Seine Bibliothek für Harry Lee Van Buren schaffte es in ein gefeiertes Designmagazin, Láslós sozialer Aufstieg ist besiegelt: Er wird zum gefeierten Architekten des Milliardärs, der dessen Mutter zuliebe ein gigantisches Kulturzentrum entwerfen soll. Diesem monumentalen Bauwerk aus Beton verdankt der Film seinen Namen, obwohl es mit Brutalismus kaum etwas gemein hat. Es ist eher symbolistisch, die riesigen Katakomben im Untergrund zitieren die wunderbar luziden Säulen des Johnson Wax Headquarters. Diese Umkehrung ist bezeichnend. Der Bau steht unter keinem guten Stern, ebenso wenig die das toxische Abhängigkeitsverhältnis zwischen dem aufbrausendem Bauherrn und seinem Architekten. László ist eine Leidensfigur, er raucht wie ein Schlot, nimmt Drogen, zeichnet seine Architektur wie im Rausch, wird immer fahriger, explosiver und zunehmend auch für seine Frau Erzszébet verstörend. Der Weg zum großen Showdown führt hier durch große Tableaus, wie beispielsweise den titanweiß zerklüfteten Marmorsteinbrüchen von Carrara.

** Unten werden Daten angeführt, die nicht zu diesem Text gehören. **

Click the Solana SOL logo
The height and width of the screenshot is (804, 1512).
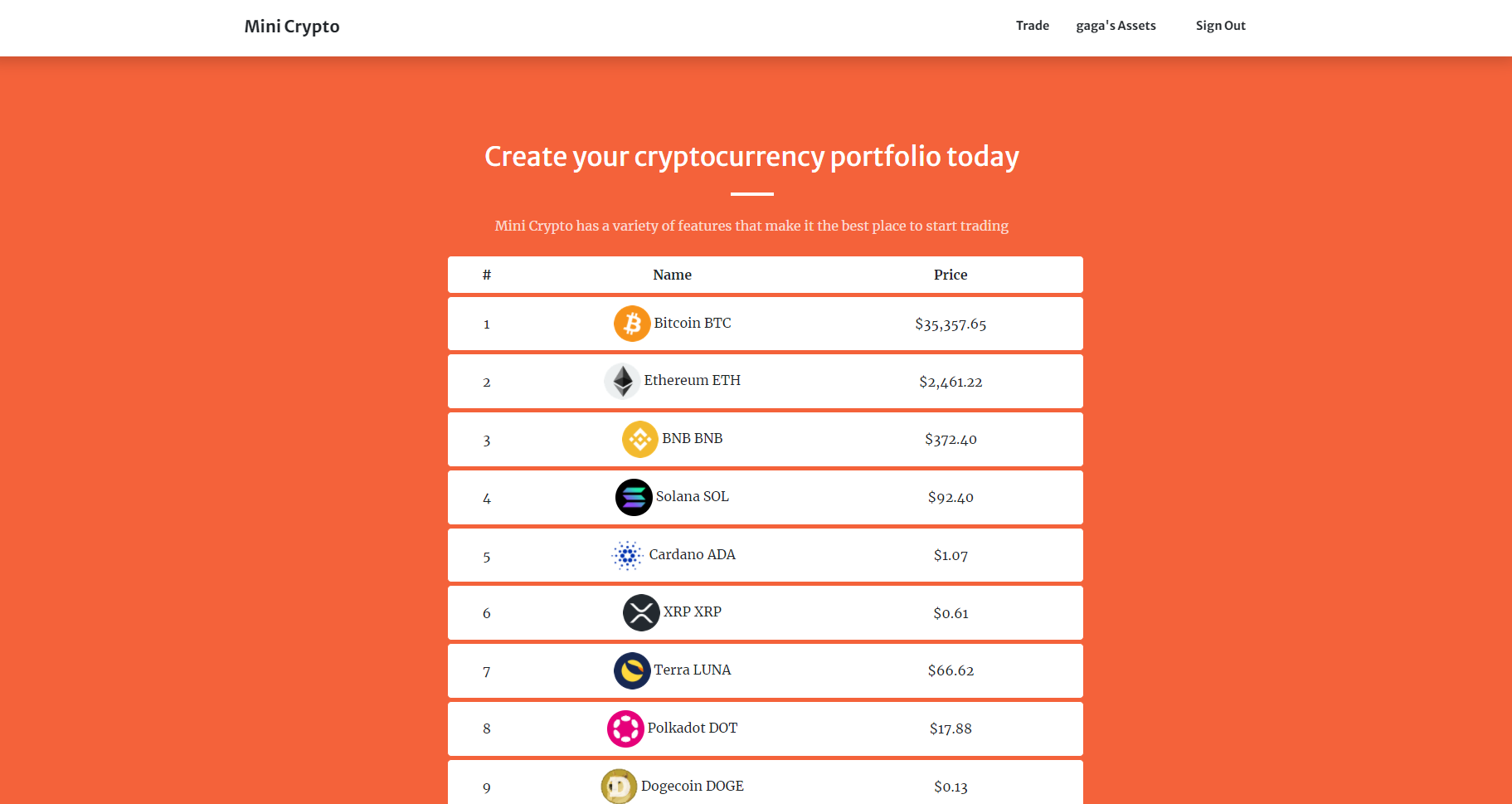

Womit wir bei der herausragendsten Qualität dieses Films wären, die einfach überwältigt. „The Brutalist“ hat Kameramann Lol Crawley fast ausschließlich in Vista Vision analog in 70-mm gedreht. Dieses Produktionsformat des Jahres 1954 führt zu einem Projektionserlebnis in epischer Größe. Die Schauplätze, Drehorte, Architektur, Innenräume, Lichtstimmung, Kameraführung, Drohnenflüge, Kolorierungen, Filter, Weichzeichner, Schnitte: „The Brutalist“ ist mit einem gigantischen Aufwand gedreht und produziert. Die Bilder sind Kader für Kader von brillanter Schärfe und in einer Tonigkeit, die genau unserer Vorstellung der Nachkriegszeit entspricht. Hier sitzt jedes Requisit. Dazu passt, dass er mit einer Pause gezeigt wird, wie es früher üblich war.
Ästhetisch bleibt kein Wunsch offen, auf gewisse Weise würde eine tiefergehende Charakterzeichung der Figuren diese Glätte stören. Hier ist alles bombastisch. Am Ende des Films erfährt das Genie auf der ersten Architekturbiennale in Venedig eine späte Würdigung. Die Szene spielt in matten Grautönen, das passt zum ergrauten Lásló Tóth, der inzwischen vom Leben gezeichnet im Rollstuhl sitzt. Dieser Epilog beginnt mit dem Bug einer Gondel, deren schwarzer Lack in der Sonne über der Lagune leuchtet. Das sagt alles.

Der Film bekam den Silbernen Löwen für die beste Regie (Brady Corbet) bei den Filmfestspielen in Venedig, sowie drei Golden Globe Awards (Bester Film, beste Regie, bester Hauptdarsteller – Adrien Brody).